◆ **EXERCISE TASK 1**:
According to the passage on alternate convex search, how does the sequence of objective values behave when f is biconvex and bounded below and X and Y are compact?

◆ **PROVIDED PASSAGE**:
# # #
A point $(\boldsymbol{x}^{*},\boldsymbol{y}^{*})$ is a partial optimal solution of (13) if it satisfies

f(\boldsymbol{x}^{*},\boldsymbol{y}^{*})\leq f(\boldsymbol{x},\boldsymbol{y}^{*})\ \forall x\in X\quad\text{ and }\quad f(\boldsymbol{x}^{*},\boldsymbol{y}^{*})\leq f(\boldsymbol{x}^{*},\boldsymbol{y})\ \forall y\in Y.

Suppose we apply Alternate Convex Search (ACS) in [8] to solve the problem. The steps of ACS are described below. Given $t=0$ and an initial $(\boldsymbol{x}^{t},\boldsymbol{y}^{t})$ , sequentially update

	$\displaystyle\boldsymbol{x}^{t+1}\in\mathop{\rm arg\,min}\limits_{\boldsymbol{x}}\left\{f(\boldsymbol{x},\boldsymbol{y}^{t})~\bigg\|~\boldsymbol{x}\in X\right\},\quad$		(14)
	$\displaystyle\boldsymbol{y}^{t+1}\in\mathop{\rm arg\,min}\limits_{\boldsymbol{y}}\left\{f(\boldsymbol{x}^{t+1},\boldsymbol{y})~\bigg\|~\boldsymbol{y}\in Y\right\},$		(15)

and $t\leftarrow t+1$ until the stopping criteria are satisfied. If $f$ is a biconvex function that is bounded below, and $X$ and $Y$ are compact sets, then

( $i$ )

The sequence $\{f(\boldsymbol{x}^{t},\boldsymbol{y}^{t})\}_{t=1}^{\infty}$ is monotonically non-increasing;
( $ii$ )
# # #
◆ **GIVEN RECORDS**:
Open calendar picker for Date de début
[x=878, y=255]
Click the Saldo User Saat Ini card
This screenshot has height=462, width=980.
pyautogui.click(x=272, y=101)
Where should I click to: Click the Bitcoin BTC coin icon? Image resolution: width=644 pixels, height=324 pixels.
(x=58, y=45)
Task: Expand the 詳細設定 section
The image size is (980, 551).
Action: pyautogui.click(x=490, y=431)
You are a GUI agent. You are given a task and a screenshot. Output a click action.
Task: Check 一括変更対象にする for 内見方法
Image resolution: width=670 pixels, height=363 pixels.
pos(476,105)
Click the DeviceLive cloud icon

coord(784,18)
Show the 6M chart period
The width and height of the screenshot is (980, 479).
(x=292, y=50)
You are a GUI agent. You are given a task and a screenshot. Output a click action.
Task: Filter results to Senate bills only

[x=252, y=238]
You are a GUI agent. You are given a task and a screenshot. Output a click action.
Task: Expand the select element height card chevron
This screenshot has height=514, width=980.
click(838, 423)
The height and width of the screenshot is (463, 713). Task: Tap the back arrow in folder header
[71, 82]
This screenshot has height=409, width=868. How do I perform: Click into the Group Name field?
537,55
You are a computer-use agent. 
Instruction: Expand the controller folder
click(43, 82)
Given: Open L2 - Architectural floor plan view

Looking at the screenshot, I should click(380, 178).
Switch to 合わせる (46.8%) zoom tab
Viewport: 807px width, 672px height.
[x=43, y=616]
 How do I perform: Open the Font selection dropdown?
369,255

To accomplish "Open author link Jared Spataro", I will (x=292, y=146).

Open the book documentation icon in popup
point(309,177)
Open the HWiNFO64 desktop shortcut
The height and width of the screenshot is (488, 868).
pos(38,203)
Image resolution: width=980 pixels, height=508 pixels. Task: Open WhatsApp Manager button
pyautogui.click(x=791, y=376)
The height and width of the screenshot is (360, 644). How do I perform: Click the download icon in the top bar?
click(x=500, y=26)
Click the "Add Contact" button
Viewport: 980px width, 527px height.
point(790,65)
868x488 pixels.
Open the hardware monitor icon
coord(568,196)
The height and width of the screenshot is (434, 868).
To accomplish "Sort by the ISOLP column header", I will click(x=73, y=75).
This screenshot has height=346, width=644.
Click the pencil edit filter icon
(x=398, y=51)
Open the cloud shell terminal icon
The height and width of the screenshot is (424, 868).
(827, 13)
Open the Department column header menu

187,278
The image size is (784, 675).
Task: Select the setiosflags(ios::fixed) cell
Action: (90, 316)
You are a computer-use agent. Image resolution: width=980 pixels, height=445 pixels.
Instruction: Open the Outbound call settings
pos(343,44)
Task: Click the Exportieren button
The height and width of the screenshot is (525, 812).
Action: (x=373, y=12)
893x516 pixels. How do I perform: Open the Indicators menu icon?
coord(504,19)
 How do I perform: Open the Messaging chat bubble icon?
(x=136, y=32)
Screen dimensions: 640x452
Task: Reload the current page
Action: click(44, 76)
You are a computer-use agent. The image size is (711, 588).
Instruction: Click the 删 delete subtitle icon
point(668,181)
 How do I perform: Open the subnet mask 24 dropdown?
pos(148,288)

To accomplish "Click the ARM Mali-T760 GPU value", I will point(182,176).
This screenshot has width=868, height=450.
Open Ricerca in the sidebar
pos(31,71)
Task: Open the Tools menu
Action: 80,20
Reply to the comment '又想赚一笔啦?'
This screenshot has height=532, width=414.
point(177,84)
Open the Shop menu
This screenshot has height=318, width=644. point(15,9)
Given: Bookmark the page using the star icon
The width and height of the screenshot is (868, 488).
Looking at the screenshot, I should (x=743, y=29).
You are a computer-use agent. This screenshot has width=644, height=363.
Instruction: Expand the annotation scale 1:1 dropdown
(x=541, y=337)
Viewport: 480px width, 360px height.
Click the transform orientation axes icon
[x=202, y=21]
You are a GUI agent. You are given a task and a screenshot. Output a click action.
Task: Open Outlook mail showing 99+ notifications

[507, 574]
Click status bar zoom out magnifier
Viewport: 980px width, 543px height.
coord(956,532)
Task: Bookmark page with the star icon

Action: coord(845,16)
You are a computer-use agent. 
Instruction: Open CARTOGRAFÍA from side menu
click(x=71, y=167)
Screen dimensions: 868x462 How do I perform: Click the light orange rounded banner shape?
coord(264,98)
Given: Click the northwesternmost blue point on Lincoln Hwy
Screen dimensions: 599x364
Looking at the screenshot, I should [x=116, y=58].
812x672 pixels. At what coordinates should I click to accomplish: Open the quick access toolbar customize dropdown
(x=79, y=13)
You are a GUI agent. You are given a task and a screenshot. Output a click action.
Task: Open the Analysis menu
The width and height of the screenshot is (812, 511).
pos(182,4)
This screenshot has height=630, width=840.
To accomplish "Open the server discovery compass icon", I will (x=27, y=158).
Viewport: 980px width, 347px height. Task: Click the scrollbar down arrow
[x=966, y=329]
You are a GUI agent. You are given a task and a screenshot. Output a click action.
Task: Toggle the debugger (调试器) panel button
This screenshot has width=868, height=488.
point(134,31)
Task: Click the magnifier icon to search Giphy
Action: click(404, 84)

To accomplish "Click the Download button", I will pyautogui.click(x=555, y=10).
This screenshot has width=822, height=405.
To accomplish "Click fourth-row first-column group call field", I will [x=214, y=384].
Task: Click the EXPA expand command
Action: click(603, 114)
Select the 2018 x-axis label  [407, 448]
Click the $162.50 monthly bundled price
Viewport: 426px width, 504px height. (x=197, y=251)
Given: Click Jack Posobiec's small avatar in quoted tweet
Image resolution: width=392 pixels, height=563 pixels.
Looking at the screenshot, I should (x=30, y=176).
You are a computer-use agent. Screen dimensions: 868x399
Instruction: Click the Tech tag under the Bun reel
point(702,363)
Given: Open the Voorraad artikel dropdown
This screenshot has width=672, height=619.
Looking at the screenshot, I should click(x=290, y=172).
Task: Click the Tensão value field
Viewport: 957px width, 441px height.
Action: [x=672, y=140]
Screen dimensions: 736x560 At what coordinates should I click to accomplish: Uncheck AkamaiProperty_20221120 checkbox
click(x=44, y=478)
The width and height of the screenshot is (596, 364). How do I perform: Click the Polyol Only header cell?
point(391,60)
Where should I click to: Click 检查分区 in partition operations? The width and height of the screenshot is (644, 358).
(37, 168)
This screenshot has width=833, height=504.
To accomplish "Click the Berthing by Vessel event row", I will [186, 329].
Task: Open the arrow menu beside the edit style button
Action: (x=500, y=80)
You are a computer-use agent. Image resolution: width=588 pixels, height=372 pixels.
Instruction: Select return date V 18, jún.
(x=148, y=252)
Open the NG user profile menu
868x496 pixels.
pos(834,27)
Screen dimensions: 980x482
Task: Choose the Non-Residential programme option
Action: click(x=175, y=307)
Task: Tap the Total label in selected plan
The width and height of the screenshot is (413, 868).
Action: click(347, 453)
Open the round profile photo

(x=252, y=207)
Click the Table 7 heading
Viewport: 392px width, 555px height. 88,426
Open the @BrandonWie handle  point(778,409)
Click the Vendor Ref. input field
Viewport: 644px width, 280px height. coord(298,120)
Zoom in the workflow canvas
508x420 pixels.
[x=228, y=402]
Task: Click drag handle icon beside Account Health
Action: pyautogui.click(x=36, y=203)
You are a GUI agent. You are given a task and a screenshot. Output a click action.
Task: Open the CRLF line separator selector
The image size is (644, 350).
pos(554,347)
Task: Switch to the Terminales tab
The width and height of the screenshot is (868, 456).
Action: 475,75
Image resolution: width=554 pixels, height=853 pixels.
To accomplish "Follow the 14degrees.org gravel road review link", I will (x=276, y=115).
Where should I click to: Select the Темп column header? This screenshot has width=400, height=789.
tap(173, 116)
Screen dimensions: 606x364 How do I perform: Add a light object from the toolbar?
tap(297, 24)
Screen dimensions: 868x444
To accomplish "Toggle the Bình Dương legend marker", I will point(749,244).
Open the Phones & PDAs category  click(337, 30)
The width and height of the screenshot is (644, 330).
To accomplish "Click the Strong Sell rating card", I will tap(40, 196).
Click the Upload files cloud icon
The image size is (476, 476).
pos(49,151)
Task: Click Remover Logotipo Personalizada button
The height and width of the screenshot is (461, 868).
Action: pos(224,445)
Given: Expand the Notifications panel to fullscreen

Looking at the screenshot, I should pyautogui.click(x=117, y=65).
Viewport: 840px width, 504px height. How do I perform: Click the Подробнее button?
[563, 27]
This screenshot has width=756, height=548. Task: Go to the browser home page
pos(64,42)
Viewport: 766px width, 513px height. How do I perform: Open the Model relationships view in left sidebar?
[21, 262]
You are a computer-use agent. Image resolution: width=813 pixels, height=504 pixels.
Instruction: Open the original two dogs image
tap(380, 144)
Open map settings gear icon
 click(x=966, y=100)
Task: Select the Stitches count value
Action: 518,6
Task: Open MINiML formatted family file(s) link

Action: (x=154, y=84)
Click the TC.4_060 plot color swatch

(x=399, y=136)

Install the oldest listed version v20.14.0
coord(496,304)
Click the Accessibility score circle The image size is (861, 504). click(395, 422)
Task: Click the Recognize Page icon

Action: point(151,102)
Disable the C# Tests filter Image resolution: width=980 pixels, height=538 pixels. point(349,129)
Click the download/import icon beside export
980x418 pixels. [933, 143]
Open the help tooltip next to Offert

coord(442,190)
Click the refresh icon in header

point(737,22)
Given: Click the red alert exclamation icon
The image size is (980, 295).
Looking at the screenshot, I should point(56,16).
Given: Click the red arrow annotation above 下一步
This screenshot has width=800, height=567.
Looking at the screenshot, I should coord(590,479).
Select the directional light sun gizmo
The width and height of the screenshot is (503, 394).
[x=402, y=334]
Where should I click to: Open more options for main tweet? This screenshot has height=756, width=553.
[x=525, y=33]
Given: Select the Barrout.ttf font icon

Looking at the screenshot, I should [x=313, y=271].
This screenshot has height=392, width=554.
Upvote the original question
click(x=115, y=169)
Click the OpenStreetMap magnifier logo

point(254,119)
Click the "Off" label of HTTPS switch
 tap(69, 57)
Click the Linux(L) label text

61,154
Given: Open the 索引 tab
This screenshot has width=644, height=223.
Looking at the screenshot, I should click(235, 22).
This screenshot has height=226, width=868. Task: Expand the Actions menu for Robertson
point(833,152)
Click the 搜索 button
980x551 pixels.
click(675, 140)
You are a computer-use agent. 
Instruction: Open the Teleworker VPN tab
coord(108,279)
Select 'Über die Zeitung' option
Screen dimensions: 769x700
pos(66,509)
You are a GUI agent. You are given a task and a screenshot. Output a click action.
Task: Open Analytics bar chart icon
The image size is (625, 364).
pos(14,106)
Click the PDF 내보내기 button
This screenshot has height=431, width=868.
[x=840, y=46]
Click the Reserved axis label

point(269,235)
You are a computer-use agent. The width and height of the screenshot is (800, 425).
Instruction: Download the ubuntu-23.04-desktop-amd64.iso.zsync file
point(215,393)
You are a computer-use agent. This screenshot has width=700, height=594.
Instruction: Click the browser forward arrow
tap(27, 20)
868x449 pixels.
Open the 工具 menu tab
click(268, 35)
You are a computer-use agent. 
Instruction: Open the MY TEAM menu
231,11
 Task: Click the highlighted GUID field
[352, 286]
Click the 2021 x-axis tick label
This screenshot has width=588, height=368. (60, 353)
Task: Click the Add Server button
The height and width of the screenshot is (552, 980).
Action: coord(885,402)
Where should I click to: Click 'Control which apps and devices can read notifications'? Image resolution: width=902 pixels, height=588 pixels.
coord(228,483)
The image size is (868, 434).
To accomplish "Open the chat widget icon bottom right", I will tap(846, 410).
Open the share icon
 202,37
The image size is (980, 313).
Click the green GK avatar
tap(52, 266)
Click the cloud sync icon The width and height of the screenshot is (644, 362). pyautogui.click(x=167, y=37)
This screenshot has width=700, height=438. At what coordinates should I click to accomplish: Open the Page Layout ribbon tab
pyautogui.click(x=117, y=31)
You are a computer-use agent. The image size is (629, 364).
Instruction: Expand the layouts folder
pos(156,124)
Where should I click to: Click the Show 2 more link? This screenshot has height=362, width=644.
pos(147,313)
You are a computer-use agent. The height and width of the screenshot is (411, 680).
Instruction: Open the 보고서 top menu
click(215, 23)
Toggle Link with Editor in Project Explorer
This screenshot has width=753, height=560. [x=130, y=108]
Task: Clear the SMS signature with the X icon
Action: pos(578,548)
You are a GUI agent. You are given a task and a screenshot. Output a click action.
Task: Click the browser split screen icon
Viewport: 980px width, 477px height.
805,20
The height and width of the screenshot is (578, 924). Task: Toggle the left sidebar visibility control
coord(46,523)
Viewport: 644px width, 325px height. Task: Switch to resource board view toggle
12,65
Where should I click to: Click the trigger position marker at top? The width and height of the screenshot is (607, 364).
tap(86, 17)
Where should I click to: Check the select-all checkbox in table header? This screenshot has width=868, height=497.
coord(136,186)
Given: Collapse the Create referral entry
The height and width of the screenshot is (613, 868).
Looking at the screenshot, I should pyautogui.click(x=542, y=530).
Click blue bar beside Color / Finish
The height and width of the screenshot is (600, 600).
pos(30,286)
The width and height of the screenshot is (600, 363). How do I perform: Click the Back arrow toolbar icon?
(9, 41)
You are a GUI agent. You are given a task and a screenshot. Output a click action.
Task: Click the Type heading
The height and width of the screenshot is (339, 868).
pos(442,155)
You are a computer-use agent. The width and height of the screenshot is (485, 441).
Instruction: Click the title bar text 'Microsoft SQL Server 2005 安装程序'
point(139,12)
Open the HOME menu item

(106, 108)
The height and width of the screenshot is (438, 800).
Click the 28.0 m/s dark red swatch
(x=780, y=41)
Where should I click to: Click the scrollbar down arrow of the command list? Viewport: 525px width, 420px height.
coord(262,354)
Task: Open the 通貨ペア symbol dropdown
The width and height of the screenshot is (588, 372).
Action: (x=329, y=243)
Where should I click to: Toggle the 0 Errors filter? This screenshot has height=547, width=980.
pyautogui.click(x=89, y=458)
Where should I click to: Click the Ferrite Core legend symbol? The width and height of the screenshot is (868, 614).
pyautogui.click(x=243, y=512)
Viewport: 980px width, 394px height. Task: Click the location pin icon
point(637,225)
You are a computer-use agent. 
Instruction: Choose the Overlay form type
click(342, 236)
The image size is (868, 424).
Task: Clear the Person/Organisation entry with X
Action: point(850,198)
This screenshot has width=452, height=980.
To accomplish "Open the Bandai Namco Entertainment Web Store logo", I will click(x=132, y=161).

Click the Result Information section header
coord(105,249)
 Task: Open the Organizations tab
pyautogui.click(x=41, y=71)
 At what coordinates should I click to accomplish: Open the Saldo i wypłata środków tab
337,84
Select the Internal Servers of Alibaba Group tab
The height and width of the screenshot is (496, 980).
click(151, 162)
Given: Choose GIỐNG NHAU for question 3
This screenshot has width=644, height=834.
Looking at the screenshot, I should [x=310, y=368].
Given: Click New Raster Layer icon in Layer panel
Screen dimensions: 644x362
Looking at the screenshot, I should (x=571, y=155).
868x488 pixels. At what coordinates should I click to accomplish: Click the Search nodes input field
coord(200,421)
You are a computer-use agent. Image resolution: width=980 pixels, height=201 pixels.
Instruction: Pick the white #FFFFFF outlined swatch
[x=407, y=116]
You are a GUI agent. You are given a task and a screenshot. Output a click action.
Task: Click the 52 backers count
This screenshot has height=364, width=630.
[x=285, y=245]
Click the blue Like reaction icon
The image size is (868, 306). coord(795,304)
# # #
◆ **EXERCISE TASK 2**:
Print everything in the records from the line containing "Given: Open the Voorraad artikel dropdown" down to the line containing "Action: [x=672, y=140]", both included, with no changes.

◆ **FINISHED ANSWER 1**:
The sequence is monotonically non-increasing.

◆ **FINISHED ANSWER 2**:
Given: Open the Voorraad artikel dropdown
This screenshot has width=672, height=619.
Looking at the screenshot, I should click(x=290, y=172).
Task: Click the Tensão value field
Viewport: 957px width, 441px height.
Action: [x=672, y=140]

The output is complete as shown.